● Task directions
Print, in exact form, the lines below from the one containing "Task: Toggle the" through the one containing "555x550 pixels.", and omit all others.

Saved data entries
▽

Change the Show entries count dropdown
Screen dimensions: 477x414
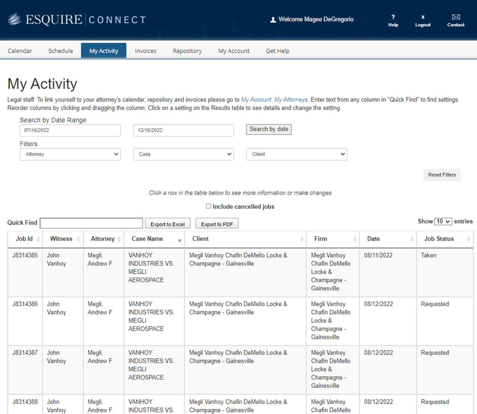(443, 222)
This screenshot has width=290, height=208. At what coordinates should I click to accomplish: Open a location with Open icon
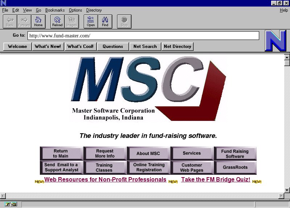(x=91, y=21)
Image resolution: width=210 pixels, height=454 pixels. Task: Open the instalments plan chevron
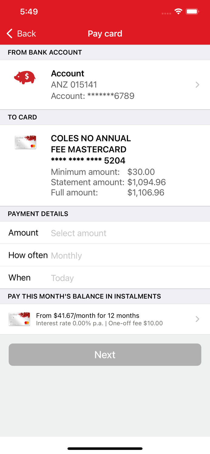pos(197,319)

△
▽

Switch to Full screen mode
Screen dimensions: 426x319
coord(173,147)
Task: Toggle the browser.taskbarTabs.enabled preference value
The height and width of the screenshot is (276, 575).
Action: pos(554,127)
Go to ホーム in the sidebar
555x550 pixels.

△

● Solution to the problem
Task: Toggle the browser.taskbarTabs.enabled preference value
The height and width of the screenshot is (276, 575).
Action: pos(554,127)
Go to ホーム in the sidebar
555x550 pixels.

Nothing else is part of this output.